KABUL — With 2,000 supporters crammed into a chandeliered hotel ballroom Thursday, a dozen of Afghanistan’s most powerful men gathered to announce they had formed a “grand coalition” to contest presidential elections in April and would announce a single candidate within the next several weeks.

But the event, delayed by a faulty sound system and chaotic seating plan, seemed to go wrong in other ways, too. The row of leaders seated onstage, mostly former militia bosses from the Afghan north, did not include several prominent technocrats and new faces many invitees had hoped to see. The applause was tepid, and the rush to lunch was swift.
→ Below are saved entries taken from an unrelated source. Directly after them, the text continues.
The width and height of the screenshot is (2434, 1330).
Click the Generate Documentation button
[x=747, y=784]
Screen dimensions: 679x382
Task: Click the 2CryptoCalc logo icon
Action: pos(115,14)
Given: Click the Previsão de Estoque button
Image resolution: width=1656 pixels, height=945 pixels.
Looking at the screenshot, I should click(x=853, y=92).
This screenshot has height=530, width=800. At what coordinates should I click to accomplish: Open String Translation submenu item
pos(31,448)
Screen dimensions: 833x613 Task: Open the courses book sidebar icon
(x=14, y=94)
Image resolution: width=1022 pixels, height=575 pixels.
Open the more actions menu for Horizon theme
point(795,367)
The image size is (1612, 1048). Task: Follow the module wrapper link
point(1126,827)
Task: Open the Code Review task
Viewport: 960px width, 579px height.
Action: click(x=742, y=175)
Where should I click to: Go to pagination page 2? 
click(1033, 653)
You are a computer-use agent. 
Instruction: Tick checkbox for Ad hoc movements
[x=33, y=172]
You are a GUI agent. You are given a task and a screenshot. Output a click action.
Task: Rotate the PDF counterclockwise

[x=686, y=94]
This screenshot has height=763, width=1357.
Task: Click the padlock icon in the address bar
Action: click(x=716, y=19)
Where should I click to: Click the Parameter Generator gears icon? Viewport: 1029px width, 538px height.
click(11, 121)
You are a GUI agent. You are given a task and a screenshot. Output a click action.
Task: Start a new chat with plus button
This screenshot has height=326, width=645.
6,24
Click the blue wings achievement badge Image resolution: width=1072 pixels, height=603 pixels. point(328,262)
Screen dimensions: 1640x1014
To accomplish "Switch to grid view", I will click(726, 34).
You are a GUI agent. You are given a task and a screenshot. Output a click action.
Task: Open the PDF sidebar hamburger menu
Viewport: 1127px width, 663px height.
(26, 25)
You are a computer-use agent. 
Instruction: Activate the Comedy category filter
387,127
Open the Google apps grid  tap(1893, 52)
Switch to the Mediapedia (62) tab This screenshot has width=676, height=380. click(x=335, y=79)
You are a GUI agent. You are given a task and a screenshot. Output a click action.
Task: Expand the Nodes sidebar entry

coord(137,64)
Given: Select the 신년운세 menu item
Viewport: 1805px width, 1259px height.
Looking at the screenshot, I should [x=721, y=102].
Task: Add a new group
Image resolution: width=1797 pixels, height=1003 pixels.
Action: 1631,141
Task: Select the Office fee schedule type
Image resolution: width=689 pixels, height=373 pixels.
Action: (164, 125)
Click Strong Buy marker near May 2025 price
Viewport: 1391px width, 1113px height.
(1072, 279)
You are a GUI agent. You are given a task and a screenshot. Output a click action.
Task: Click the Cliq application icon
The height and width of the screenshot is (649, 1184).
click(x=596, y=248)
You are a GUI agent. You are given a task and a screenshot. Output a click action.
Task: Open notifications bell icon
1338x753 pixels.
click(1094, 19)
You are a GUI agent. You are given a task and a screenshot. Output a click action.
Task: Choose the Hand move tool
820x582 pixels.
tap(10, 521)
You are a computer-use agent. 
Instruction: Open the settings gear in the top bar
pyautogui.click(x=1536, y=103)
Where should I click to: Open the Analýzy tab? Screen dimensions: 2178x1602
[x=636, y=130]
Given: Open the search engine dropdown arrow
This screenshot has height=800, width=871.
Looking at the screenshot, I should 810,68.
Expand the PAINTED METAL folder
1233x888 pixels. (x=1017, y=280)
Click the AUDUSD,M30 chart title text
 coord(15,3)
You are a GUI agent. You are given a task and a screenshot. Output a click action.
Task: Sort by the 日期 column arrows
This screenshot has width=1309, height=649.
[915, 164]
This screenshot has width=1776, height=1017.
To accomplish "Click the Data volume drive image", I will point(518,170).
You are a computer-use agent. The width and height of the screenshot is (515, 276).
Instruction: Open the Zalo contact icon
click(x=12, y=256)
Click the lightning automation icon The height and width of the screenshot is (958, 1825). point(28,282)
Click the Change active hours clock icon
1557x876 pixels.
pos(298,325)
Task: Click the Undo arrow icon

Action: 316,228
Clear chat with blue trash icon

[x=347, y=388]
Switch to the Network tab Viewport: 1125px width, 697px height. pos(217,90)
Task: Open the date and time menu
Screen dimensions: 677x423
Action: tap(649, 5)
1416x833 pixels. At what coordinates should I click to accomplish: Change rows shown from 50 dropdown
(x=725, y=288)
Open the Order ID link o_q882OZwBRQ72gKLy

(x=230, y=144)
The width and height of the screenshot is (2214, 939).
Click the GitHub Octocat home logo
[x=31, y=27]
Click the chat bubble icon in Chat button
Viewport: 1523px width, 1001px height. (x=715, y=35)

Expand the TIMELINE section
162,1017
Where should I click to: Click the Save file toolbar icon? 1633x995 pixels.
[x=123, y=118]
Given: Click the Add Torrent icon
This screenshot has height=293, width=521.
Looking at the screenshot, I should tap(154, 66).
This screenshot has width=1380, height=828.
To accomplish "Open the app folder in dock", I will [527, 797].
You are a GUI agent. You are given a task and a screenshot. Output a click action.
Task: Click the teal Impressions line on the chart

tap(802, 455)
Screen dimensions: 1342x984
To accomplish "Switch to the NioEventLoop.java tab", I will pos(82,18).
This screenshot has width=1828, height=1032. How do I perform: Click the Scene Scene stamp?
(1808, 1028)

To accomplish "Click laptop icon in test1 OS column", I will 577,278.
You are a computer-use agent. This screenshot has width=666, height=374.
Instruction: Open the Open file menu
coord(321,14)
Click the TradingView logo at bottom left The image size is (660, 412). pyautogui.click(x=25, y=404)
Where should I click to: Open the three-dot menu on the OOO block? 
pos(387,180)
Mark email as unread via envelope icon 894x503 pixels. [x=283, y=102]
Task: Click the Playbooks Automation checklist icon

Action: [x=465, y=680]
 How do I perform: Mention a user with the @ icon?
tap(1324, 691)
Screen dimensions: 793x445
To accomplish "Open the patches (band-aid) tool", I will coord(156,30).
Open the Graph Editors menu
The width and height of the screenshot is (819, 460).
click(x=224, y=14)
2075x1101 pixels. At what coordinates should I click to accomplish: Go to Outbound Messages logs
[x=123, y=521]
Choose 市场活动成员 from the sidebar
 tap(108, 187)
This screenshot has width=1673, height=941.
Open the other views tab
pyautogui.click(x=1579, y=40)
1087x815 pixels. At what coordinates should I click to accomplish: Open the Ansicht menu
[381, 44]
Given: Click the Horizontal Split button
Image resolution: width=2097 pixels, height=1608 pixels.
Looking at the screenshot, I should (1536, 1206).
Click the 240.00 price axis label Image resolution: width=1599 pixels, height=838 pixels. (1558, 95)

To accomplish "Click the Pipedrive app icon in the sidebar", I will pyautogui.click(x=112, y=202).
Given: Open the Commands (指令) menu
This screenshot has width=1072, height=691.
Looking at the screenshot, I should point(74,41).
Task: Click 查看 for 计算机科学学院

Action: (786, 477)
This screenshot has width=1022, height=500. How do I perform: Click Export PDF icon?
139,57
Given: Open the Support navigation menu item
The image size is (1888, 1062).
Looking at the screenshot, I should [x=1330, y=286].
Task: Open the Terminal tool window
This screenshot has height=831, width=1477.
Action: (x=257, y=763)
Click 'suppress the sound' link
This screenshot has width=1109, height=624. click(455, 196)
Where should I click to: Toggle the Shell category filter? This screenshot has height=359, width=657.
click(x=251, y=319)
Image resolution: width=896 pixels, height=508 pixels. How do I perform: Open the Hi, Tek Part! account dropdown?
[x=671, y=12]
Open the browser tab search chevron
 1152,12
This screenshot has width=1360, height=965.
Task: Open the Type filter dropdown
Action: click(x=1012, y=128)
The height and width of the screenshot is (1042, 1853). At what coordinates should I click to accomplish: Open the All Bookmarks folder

In the end, weeks of private negotiations among political players from ex-warlords to ex-diplomats, aimed at forging a new culture of consensus and ideas to replace ethnic and personality politics, fell far short of that lofty goal, leaving the pre-election picture as murky and mercurial as ever. Several analysts predicted the coalition would not last more than a few weeks.

“It is a very confused situation. There is a lot of horse-trading but a lot of mistrust,” said Ali Ahmad Jalali, a former interior minister and longtime U.S. resident who is part of a separate, technocrat-based electoral coalition. “We all know that the survival of the state is at stake and the political structure has to change. But with only a few weeks before the deadline, we still have no idea who the candidates will be.”

The election is widely seen as a make-or-break moment for Afghanistan. A decade of tumultuous democratic rule under President Hamid Karzai is ending, and the country is entering an uncertain political era, as Taliban fighters continue waging an aggressive anti-government insurgency and Western troops start dwindling to a few thousand by next year.

In technical terms, the preparations are going relatively well. More than 350,000 new voters have been registered at hundreds of sites across the country, a new national election commission has been chosen, and information about potential candidates and issues has spread via cellphones, Facebook and Twitter across a vast, mountainous country, where winter snows can cut off half the population. The deadline for candidates to be declared is Oct. 6, and the campaign begins in December.

In political terms, though, the lack of any official candidates at this late date and the inconclusive rounds of talks among shifting rival groups has sparked fears of a repeat of the 2009 presidential race. Karzai won after the hodgepodge of opposition groups dickered until the last minute, and pro-government fraud badly tarnished the outcome.